The list: Hillary now blames Bernie supporters for her 2016 election loss

by WorldTribune Staff, February 4, 2020

Add another one to the list.

Failed 2016 Democratic presidential candidate Hillary Clinton is now blaming her loss to President Donald Trump on the supporters of Sen. Bernie Sanders.

There are now 17 reasons Hillary Clinton says she lost in 2016.

“There was no question about who was going to be the nominee,” Clinton said in an interview last week. “But unfortunately, you know, his campaign and his principal supporters were just very difficult and really, constantly not just attacking me but my supporters … it had an impact.”

At the Democratic National Convention, supporters of Sanders denounced Clinton and said the nominating process was rigged in the former secretary of state’s favor.

“All the way up until the end, a lot of people highly identified with his campaign were urging people to vote third-party, urging people not to vote,” Clinton said on the Your Primary Playlist podcast.

“That cannot happen again,” Clinton said, alluding to the 2020 election. “I don’t care who the nominee is. I don’t care. As long as it’s somebody who can win, and as long as it’s somebody who understands politics is the art of addition, not subtraction.”

Clinton said in an interview for a forthcoming documentary series that she believes Sanders is not likable enough to be elected president.

“He was in Congress for years,” she said. “He had one senator support him. Nobody likes him. Nobody wants to work with him. He got nothing done. He was a career politician. It’s all just baloney, and I feel so bad that people got sucked into it.”

Axios compiled a list of the 16 other reasons Hillary says she lost:

1. Herself: In her book, Hillary blames her “damn emails,” her remarks about putting coal miners out of business, and calling Trump’s supporters “deplorable.”

2. Russia: “What Putin wanted to do was…influence our election, and he’s not exactly fond of strong women, so you add that together and that’s pretty much what it means.”

3. The DNC: “I’m now the nominee of the Democratic Party. I inherit nothing from the Democratic Party. It was bankrupt…I had to inject money into it – the DNC – to keep it going.”

4. Sexism and misogyny: “Sexism and misogyny played a role in the 2016 presidential election.
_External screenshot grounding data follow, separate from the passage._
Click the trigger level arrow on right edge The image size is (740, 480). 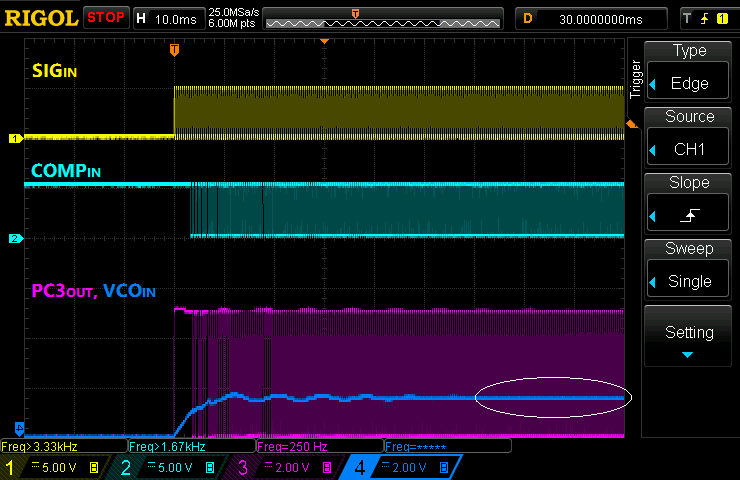(x=630, y=123)
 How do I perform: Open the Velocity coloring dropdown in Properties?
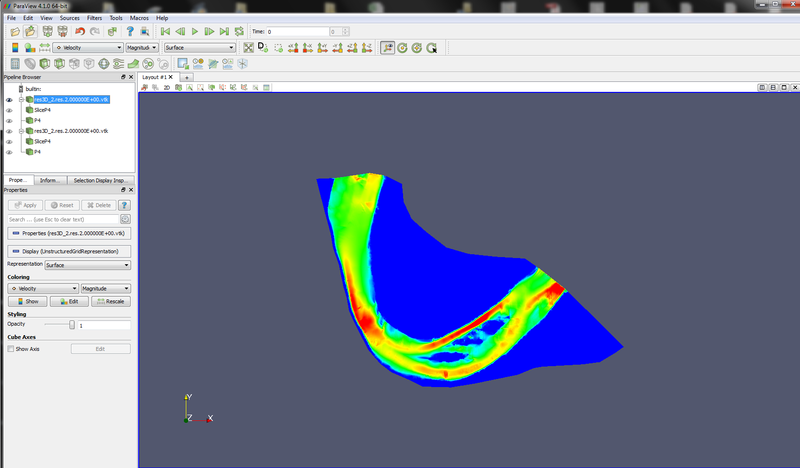click(x=41, y=288)
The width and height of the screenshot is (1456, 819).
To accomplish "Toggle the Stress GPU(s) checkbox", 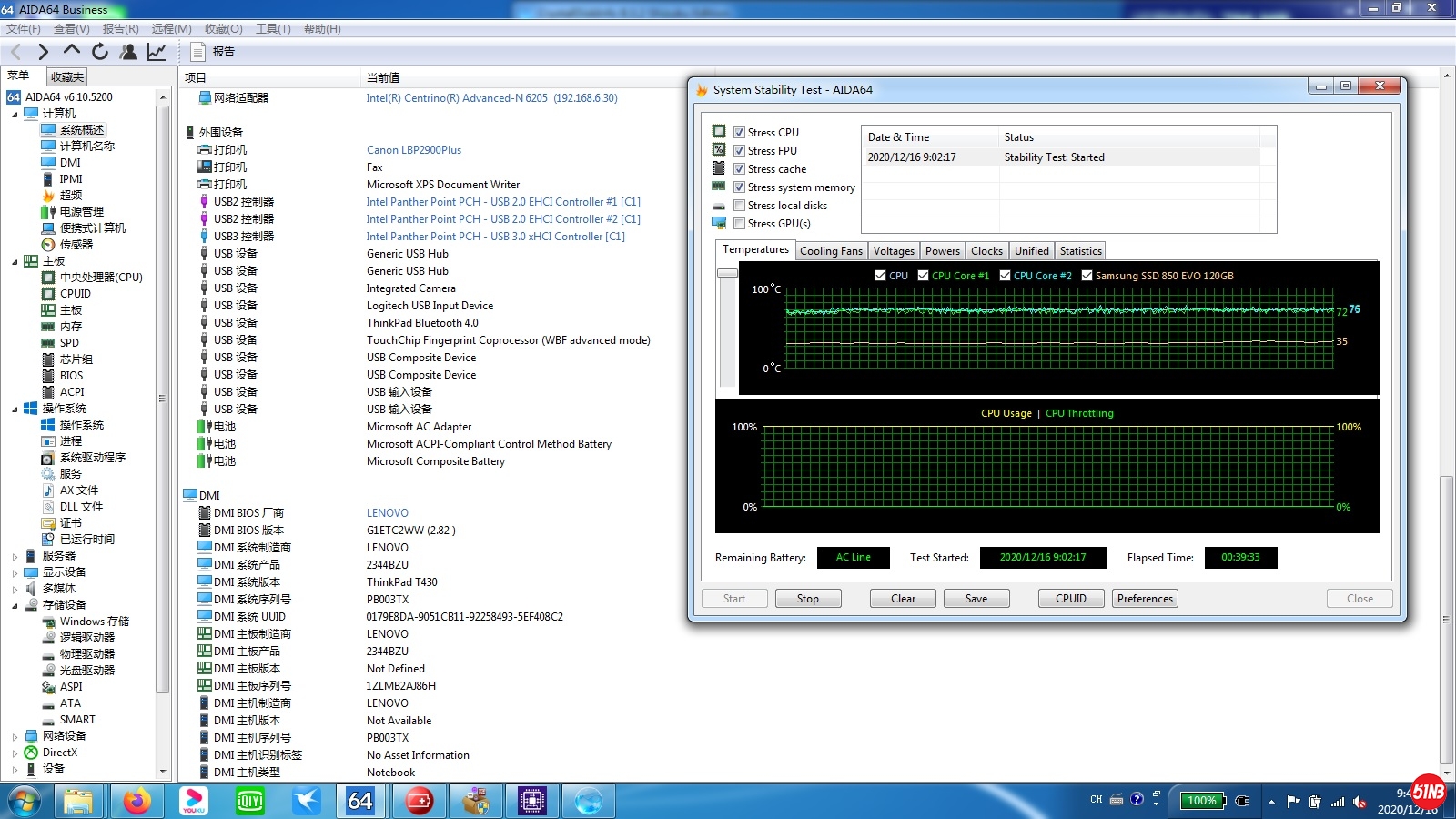I will coord(739,224).
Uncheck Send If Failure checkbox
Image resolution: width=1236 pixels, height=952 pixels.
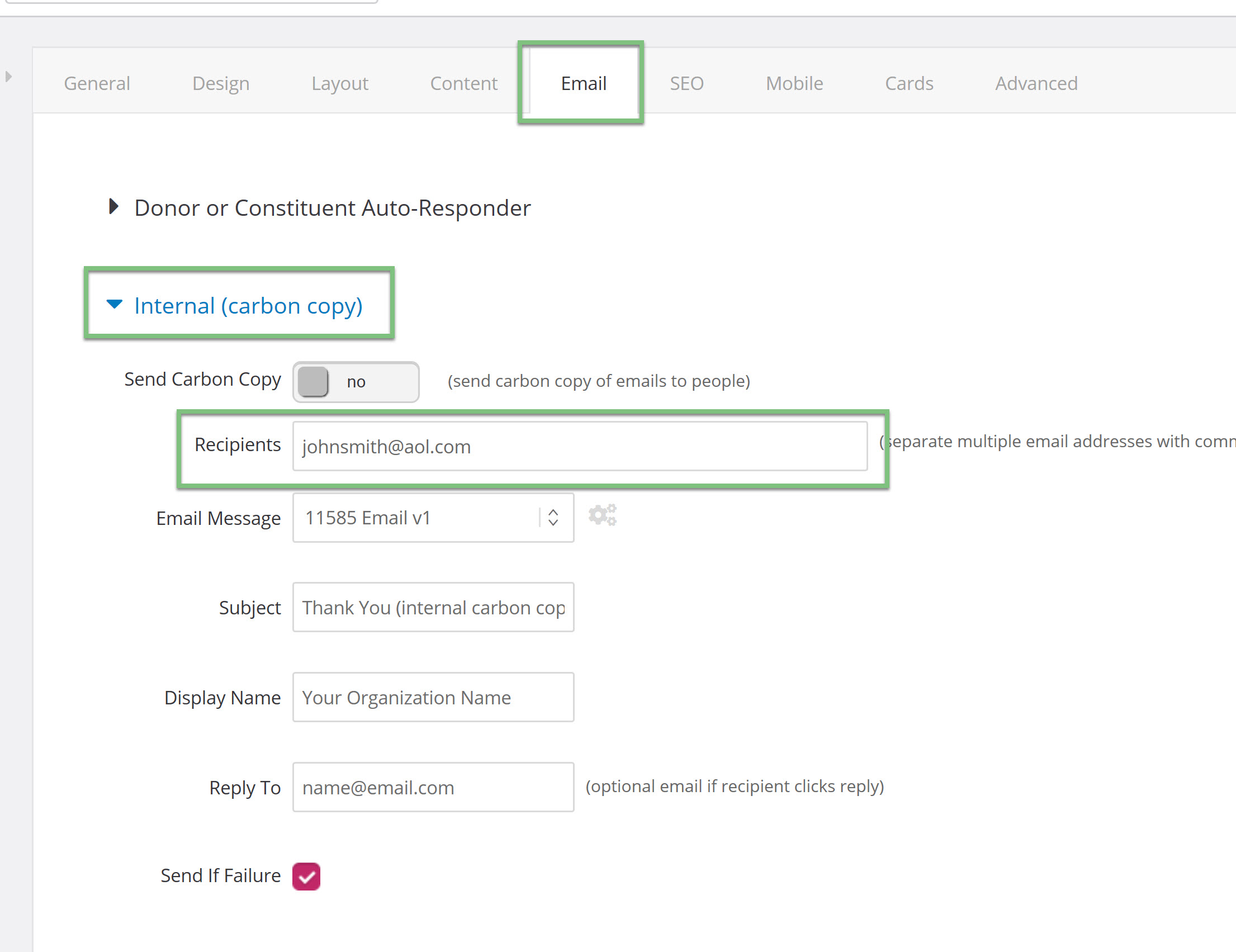[x=306, y=876]
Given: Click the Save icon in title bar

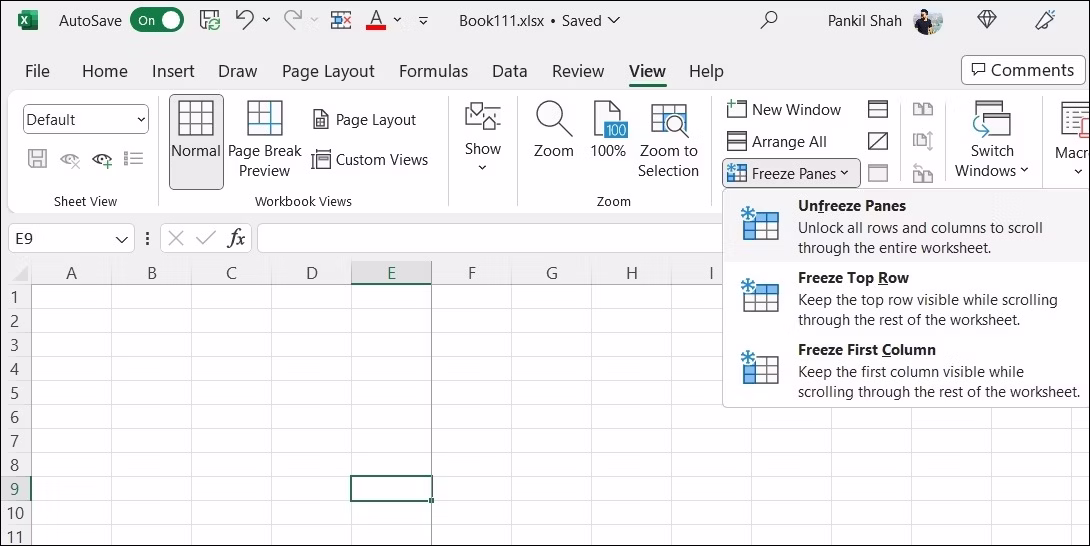Looking at the screenshot, I should [210, 20].
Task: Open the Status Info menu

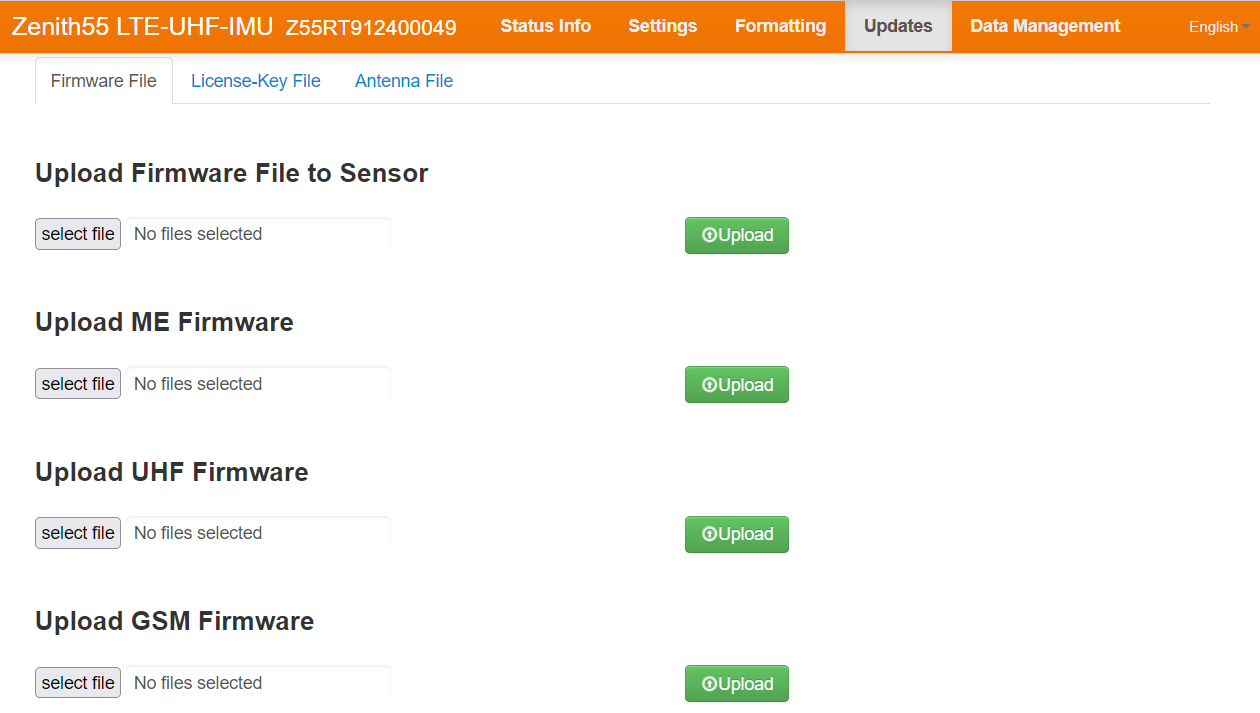Action: pos(545,26)
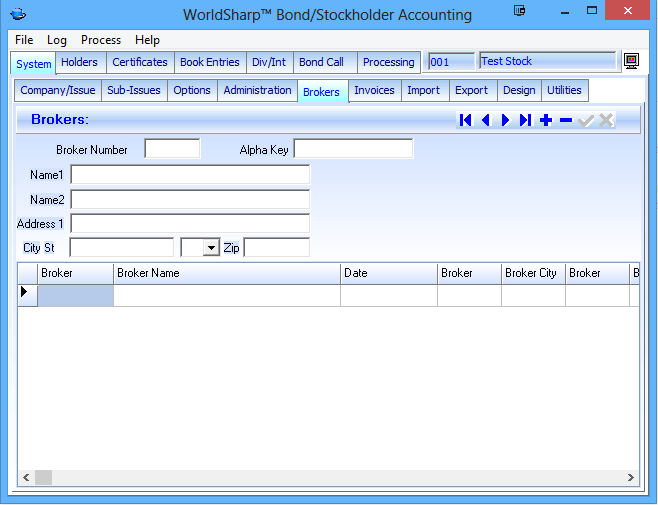Click into the Broker Number field
This screenshot has height=505, width=658.
[172, 150]
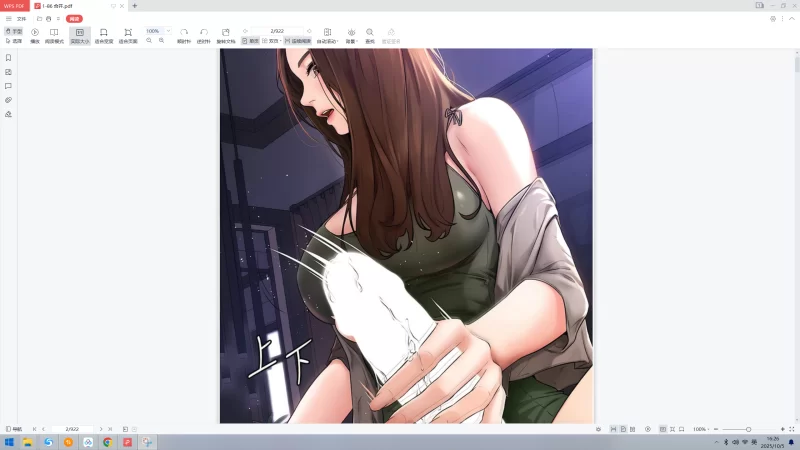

Exhibit A is that the flagrantly sexist candidate won.”

5. A Democratic predecessor: “It’s really difficult to succeed a president of your own party who has served two terms. That is a historical fact.”

6. Bernie Sanders: “His attacks caused lasting damage, making it harder to unify progressives in the general election and paving the way for Trump’s ‘Crooked Hillary’ campaign.”

7. Wikileaks: “The comey letter, aided to great measure by the Russian WikiLeaks, raised…doubts again. And so even though I won the popular vote, enough people in a few states…were just raising all these questions.”

8. Her “traditional” campaign: “I was running a traditional presidential campaign…while Trump was running a reality TV show that expertly and relentlessly stoked Americans’ anger and resentment.”

9. The debate questions, not being asked “how the candidates planned to create jobs”: “I was waiting for the moment when one of the people asking the questions would have said, ‘Well, so, exactly how are you going to create more jobs?’ ”

10. Political journalists: “[Journalists] can’t bear to face their own role in helping elect Trump, from providing him free airtime to giving my emails three times more coverage than all the issues affecting people’s lives combined.”

11. Campaign financing: “You had Citizens United come to its full fruition. So unaccountable money flowing in against me, against other Democrats, in a way that we hadn’t seen and then attached to this weaponized information war.”

12. President Obama: “I do wonder sometimes about what would have happened if President Obama had made a televised address to the nation…warning that our democracy was under attack. Maybe more Americans would have woken up to the threat in time.”

13. TV coverage of the campaign: “When you have a presidential campaign and the total number of minutes on TV news…was 32 minutes, I don’t blame voters. Voters are going to hear what they hear…and if they don’t get a broad base of information to make judgements on.”

14. Low-information voters: “You put yourself in the position of a low-information voter, and all of a sudden your Facebook feed, your Twitter account is saying, ‘Oh my gosh, Hillary Clinton is running a child trafficking operation in Washington with John Podesta.’ ”

15. Women under pressure from men: “They will be under tremendous pressure from fathers and husbands and boyfriends and male employers not to vote for ‘the girl.’ ”

16. James Comey: “The determining factor was the intervention by Comey on October 28…but for that intervention, I would have won.”